Spam, unsolicited bulk advertising via email made its first appearance in the mid of 90s, i.e. as soon as lot of people were using email to make this a cost-effective form of advertising. By 1997, spam was considered as being a problem, and the first Real-Time Black List (RBL) appeared in the same year. Spammer techniques have developed in response to the appearance of more and better filters. As soon as security firms evolve effective filters, spammers change their tactics to avoid the new spam blockers. And it leads to a vicious circle, with spammers re-investing profits into developing new techniques to evade new spam filters. The situation is going out of control. In order to combat spam effectively it is essential to define exactly what spam is. Many people believe that spam is unsolicited email. However, this definition is not entirely correct. Spam is an anonymous, unsolicited bulk email.


Definition of spam in detail:

Anonymous real spam is sent with spoofed or harvested sender addresses to hide the actual sender. Real spam is sent in mass quantities. Spammers create money from the small percentage of recipients that actually respond, so for spam to be cost-effective, the initial mails have to be high-volume. Unsolicited mailing lists, newsletters and other advertising materials that end users have chosen to receive may resemble spam but are actually legitimate mail. In other words, the same piece of mail can be classed both as spam and legitimate mail depending on whether or not the user elected to receive it. It must be highlighted that the words 'advertising' and 'commercial' are not used to define spam. Many spam messages dont even advertise nor carry any type of commercial proposition. In addition to offering goods and services, spam mailings can be categorized into the following kinds.
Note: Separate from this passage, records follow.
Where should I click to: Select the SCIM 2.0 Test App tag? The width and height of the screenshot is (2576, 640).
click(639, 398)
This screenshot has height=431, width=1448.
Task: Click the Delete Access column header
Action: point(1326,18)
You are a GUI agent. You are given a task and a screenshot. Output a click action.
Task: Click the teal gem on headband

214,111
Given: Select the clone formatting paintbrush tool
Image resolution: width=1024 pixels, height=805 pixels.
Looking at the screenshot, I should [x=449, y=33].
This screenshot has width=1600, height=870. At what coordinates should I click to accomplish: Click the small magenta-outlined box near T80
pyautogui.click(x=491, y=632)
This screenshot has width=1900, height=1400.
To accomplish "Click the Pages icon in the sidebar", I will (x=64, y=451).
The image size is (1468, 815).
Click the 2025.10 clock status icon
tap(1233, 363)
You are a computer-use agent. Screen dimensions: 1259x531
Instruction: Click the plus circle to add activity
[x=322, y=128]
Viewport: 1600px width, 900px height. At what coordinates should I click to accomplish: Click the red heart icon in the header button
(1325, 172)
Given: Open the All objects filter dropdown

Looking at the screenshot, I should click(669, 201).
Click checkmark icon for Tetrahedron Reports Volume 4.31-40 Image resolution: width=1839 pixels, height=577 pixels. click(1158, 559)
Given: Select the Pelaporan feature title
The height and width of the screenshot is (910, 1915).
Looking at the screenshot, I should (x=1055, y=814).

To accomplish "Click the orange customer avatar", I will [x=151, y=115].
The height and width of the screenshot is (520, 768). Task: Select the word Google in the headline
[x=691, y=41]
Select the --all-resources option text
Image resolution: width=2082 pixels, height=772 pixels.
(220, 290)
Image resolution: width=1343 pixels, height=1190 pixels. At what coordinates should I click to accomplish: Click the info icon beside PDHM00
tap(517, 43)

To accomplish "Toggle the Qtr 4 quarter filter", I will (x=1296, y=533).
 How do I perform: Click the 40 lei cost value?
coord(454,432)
Political messages, Quasi-charity appeals, financial scams, Chain letters, Fake spam, Unsolicited but legitimate messages are the kinds. A legitimate commercial proposition, a charity appeal, an invitation addressed personally to an existing receiver or a newsletter can certainly be defined as unsolicited mail, but not as spam. Legitimate messages may also include delivery failure messages, misdirected messages, messages from system administrators or even messages from old friends who have earlier not corresponded with the recipient by email.


Conclusion:

Because unsolicited correspondence may be of interest to the recipient, a quality anti spam solution should be competent to distinguish between true spam i.e., unsolicited, bulk mailing and unsolicited correspondence. This kind of mail should be flagged as 'possible spam' so it can be reviewed or deleted at the recipient's comfort. Companies should have a spam guiding principle, with system administrators assessing the requirements of different departments. Access to different unsolicited mail folders should be given to different user groups support on this assessment. For instance, the travel manager may well want to read travel ads, whereas the HR department may wish to see all invitations to seminars and training sessions. At present, spammers usually use the last three methods in a variety of combinations. Many anti spam solutions are incompetent of detecting all. As long as spamming remains money-making, users with poor-quality anti spam software will continue to find their mailboxes clogged with advertising. So the above information tells us about spam and in brief its purposes.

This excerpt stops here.